___ Supplied data ___

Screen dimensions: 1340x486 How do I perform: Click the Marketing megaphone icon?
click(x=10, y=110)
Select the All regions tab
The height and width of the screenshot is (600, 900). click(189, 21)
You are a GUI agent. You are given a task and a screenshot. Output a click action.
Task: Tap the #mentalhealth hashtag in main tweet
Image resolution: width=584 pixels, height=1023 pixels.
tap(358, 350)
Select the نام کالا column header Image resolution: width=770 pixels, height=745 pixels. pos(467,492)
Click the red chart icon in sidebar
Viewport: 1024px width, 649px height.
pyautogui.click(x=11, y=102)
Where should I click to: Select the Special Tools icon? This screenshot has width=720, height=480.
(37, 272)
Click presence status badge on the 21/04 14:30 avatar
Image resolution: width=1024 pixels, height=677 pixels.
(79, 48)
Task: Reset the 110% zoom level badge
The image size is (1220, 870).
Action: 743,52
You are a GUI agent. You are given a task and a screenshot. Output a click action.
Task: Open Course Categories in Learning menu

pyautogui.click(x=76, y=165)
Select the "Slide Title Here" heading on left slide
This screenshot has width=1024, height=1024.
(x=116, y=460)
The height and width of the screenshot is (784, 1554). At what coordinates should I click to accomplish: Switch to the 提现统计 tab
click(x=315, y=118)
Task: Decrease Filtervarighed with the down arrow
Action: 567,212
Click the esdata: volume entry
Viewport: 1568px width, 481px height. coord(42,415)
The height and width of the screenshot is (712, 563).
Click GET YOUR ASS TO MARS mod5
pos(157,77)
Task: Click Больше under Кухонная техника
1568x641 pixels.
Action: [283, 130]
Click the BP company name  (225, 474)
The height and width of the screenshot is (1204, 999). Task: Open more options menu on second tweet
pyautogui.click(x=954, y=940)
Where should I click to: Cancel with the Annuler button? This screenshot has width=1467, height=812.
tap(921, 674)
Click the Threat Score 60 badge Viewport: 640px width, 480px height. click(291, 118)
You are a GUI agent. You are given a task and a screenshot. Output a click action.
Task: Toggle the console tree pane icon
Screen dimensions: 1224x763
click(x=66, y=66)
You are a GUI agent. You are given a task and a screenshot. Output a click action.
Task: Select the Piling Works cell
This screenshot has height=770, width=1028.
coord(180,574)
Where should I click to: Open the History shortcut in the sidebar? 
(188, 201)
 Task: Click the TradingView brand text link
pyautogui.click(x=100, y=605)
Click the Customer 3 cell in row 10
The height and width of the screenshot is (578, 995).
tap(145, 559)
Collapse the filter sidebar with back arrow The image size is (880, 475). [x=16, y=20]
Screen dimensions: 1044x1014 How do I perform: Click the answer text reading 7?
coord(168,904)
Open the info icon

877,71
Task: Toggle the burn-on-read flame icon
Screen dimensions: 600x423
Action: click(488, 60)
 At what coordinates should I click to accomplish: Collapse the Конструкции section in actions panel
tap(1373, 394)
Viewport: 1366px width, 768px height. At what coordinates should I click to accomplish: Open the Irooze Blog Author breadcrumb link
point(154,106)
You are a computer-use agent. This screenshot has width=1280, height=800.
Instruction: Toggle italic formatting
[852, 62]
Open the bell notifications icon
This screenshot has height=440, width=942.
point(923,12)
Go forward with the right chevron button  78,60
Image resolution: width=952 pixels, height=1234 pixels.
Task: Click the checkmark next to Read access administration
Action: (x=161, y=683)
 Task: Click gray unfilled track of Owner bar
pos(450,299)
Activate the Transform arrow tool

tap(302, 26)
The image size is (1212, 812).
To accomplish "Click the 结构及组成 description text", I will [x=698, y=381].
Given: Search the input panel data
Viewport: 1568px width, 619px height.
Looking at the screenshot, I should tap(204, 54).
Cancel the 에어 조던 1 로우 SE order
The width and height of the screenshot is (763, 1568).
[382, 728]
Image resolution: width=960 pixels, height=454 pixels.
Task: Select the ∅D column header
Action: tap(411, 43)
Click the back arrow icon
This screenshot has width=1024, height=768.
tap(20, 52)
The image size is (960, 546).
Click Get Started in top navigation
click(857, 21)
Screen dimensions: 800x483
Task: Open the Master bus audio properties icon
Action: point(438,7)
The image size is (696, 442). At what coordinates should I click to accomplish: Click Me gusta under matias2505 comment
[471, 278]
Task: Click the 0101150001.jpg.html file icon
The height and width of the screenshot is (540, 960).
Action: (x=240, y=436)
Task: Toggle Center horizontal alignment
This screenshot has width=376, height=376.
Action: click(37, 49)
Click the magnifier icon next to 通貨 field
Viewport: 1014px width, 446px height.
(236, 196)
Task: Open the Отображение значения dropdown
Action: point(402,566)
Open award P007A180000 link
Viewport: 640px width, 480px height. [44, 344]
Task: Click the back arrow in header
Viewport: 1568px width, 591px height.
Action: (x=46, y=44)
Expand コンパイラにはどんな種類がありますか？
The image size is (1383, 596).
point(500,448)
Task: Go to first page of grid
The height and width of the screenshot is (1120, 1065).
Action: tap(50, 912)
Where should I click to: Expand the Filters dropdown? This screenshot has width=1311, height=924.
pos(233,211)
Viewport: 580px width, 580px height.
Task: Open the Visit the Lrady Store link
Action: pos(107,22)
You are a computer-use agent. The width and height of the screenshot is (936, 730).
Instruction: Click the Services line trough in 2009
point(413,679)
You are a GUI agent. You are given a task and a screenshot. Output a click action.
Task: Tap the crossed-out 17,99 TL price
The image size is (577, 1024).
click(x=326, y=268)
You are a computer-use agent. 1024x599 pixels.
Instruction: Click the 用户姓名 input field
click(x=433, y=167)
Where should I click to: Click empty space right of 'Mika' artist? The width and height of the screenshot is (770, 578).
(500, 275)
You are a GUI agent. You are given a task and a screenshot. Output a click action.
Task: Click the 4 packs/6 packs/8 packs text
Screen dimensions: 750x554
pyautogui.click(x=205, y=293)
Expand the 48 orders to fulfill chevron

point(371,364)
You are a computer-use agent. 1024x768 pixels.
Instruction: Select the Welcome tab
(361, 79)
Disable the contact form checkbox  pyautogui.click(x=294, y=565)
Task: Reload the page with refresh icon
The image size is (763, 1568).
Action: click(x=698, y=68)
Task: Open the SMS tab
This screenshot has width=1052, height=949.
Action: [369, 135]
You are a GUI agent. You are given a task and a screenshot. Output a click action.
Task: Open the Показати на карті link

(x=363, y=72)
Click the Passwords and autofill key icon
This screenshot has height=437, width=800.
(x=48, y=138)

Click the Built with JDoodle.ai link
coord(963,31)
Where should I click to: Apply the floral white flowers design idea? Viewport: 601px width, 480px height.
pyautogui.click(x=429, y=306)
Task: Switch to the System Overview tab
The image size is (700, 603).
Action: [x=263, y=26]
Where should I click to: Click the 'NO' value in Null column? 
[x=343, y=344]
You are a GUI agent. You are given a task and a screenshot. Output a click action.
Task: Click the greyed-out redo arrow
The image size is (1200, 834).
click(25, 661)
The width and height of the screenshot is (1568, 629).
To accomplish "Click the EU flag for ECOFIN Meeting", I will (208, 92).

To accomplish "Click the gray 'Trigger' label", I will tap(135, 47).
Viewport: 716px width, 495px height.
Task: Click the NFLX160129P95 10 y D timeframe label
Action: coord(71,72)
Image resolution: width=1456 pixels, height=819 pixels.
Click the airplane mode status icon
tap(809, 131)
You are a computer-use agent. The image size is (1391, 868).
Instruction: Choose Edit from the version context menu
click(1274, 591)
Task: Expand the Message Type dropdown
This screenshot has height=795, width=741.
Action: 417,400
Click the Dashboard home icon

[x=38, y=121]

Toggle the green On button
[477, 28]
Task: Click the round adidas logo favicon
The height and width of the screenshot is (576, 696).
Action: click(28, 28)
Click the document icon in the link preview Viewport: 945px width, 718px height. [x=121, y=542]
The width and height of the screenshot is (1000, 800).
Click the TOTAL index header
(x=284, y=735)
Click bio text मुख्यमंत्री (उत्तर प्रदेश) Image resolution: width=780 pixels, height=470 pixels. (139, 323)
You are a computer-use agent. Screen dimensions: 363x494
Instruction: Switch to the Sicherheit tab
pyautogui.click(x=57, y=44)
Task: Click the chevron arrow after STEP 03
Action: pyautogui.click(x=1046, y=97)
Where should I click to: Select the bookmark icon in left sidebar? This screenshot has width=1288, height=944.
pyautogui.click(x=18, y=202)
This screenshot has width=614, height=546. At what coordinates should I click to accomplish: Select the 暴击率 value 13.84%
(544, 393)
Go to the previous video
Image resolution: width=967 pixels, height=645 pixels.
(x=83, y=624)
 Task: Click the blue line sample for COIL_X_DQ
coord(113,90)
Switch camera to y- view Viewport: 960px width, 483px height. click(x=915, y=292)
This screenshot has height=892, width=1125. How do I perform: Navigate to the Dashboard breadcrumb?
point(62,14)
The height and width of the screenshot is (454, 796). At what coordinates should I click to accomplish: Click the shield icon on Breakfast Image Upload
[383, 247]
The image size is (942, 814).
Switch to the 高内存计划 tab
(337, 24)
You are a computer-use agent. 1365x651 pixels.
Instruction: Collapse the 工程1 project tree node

___

Problem details
Copy each line from the data above that includes "cell".

Result of the task
Task: Select the Piling Works cell
Click the Customer 3 cell in row 10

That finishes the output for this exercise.